**Selected excerpt**.
────────────────────────────────────────

Among the missions of DPE are
several that relate to this panel, they are:
·
Building alliances
with non-union associations and societies that also promote the
interests of the professional workforce;
·
Creating forums for
affiliated unions to discuss and cooperate on issues of mutual
concern,
·
Advance a public
policy agenda in federal and state government that enhances the
economic security, well-being and status of professionals.
The proliferation of professional and technical workers in the last
quarter of the 20th century, as well as the growth of
contingent and other non-traditional work arrangements has caused
major shifts within the American labor movement. As implied
commitments by employers to workers evaporate, so do the loyalties
of professional employees to the organizations that employ them.
The changing
character and conditions of work and the resulting turbulence have
brought larger numbers of professional and technical workers into
the labor movement. Today the workforce is 60% white collar and the
labor movement is 50% white collar.
During the
past two years, teachers and school administrators, engineers and
technicians, nurses and doctors, university researchers, professors
and graduate teaching assistants, psychologists, customer service
representatives, as well as a host of others, have joined the
millions who already find a voice for themselves and their
professions within the unions of the DPE.
Research
done by the DPE has shown that among professional and technical
workers there is a high level of job satisfaction. Nearly 83%
reported high job satisfaction because of the type of work they
performed. Additionally 73% reported that they had been in their
current occupation for the past ten years and 74% expected to be in
that occupation in the next five years. The commitment to the work
they do does not imply approval of employer actions. Top management
was given negative rating by 56% in our study.
For
professional and technical workers, the key attraction of employee
organizations is that they give workers a voice. The key reason
cited for not joining any employee organization is that they may
create conflict at work. Eighty-one percent of the workers surveyed
believe that employee organizations should seek to develop a
cooperative relationship with the employer. Among different types of
employee organizations, the top pick is a union by 36% and the
second is a “professional association’ by 30%. Only about 12%
opposed any form of organization. Professional are joiners.
As part of
the research that DPE performs for our affiliates is to generate a
series of publication that list societies among the areas of workers
covered by our affiliates. Presently we have five such publications
of societies for:
Professional
and Technical Health Care Workers;
Engineers,
Scientists, and Related Technicians;
Journalists
and Communications professionals;
Psychological and Social Service Occupations; and
College and
University Teachers.
So what
does this tell us?
It tells
that many of our members may well be and in fact are members of
these societies.
So how do
we use this to promote our objectives?
WE build
coalitions.
I would like
to share with several coalitions that DPE has been involved with and
the positive outcome that we have achieved by our efforts.
The first
began a year ago and dealt with an issue before the Federal
Communications Commission’s dealing with the Newspaper-Broadcast
cross-ownership rules. Federal law mandates that FCC rules undergo a
biennial review.
Simply put
the 1975 rule bars a single company from owning a newspaper and a
broadcast station in the same market. The purpose of the rule is to
prevent any single corporate entity from becoming too powerful a
single voice within a community, and thus the rule seeks to maximize
diversity within a market.

────────────────────────────────────────

(Item position entries)
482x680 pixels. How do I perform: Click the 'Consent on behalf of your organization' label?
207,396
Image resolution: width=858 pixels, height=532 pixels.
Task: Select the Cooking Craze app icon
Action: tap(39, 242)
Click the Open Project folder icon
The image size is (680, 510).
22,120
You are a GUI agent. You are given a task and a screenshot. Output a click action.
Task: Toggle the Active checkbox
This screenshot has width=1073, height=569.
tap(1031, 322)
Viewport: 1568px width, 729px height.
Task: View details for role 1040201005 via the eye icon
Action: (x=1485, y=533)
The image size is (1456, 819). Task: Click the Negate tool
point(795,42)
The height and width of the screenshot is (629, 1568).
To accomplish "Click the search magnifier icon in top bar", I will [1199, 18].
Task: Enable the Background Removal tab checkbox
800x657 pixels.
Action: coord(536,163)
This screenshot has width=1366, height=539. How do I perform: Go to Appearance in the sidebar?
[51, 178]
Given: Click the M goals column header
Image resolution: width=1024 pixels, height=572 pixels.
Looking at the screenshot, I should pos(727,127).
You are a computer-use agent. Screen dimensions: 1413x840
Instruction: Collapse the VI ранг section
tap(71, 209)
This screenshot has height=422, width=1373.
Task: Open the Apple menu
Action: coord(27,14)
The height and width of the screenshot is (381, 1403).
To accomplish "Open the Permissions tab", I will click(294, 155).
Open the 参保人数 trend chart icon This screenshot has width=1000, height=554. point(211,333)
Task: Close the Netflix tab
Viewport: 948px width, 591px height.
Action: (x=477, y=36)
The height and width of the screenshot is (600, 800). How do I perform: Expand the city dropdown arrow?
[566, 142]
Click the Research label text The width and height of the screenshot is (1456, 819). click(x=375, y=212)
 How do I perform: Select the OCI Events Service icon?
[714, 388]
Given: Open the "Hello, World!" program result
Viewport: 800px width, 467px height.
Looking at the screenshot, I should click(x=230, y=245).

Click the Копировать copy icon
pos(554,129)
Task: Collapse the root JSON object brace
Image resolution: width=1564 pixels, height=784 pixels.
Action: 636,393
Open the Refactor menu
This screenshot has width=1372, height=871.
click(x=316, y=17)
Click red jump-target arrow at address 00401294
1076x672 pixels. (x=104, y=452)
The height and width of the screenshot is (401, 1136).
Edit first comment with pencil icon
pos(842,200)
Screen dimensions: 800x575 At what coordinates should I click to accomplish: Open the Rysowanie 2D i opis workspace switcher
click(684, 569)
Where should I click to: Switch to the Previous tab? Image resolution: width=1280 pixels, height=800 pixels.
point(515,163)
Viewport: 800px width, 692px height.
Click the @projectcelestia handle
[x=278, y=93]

────────────────────────────────────────

**What to work on**.
1. According to the DPE excerpt, why does the 1975 rule bar a single company from owning both a newspaper and a broadcast station in the same market? Answer in one to three sentences.
2. Set down the passage of the DPE excerpt between "The changing" and "50% white collar.", inclusive, keeping every word unchanged.

**Set of answers**.
1. The rule is meant to keep any single corporate entity from becoming too powerful a single voice within a community. In this way it seeks to maximize diversity within a market.

2.
The changing
character and conditions of work and the resulting turbulence have
brought larger numbers of professional and technical workers into
the labor movement. Today the workforce is 60% white collar and the
labor movement is 50% white collar.